Copy each line of the records that holds the string "agent".
[[ ENTRIES SUPPLIED open ]]
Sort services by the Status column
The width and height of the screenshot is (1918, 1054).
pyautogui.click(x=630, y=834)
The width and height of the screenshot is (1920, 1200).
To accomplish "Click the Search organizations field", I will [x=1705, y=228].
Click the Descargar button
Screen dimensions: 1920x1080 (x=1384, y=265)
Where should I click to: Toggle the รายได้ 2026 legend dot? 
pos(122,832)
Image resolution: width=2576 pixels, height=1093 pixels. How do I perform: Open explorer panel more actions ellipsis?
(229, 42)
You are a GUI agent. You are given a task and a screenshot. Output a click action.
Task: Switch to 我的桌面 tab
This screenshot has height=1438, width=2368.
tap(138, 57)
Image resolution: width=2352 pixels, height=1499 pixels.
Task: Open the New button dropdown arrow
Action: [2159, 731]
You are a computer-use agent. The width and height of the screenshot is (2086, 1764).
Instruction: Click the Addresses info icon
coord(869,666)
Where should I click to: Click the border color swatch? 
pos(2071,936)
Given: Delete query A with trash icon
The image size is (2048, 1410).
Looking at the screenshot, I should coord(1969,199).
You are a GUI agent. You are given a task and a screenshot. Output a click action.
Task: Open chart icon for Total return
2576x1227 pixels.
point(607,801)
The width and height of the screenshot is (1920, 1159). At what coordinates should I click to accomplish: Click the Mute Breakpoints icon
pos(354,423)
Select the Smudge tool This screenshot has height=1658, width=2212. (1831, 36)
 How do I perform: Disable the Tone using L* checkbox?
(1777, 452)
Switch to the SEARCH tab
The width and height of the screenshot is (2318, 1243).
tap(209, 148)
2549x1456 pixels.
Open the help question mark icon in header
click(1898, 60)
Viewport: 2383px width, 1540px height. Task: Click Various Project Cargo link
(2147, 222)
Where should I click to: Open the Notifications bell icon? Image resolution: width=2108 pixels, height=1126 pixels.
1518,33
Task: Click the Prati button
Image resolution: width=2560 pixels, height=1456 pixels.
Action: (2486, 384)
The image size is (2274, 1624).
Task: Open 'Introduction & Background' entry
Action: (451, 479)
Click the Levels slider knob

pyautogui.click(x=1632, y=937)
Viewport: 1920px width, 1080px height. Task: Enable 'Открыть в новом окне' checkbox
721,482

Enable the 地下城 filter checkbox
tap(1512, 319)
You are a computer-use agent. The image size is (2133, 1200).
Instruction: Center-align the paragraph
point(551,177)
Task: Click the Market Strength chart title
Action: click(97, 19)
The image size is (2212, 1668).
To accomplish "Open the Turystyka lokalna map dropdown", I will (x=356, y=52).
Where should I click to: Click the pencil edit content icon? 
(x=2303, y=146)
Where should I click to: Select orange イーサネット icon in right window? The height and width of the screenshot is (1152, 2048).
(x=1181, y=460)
[[ ENTRIES SUPPLIED closed ]]
RESPONSE TO THIS TASK:
You are a GUI agent. You are given a task and a screenshot. Output a click action.
You are a computer-use agent. The width and height of the screenshot is (2086, 1764).
You are a GUI agent. You are given a task and a screenshot. Output a click action.
You are a computer-use agent. The image size is (2133, 1200).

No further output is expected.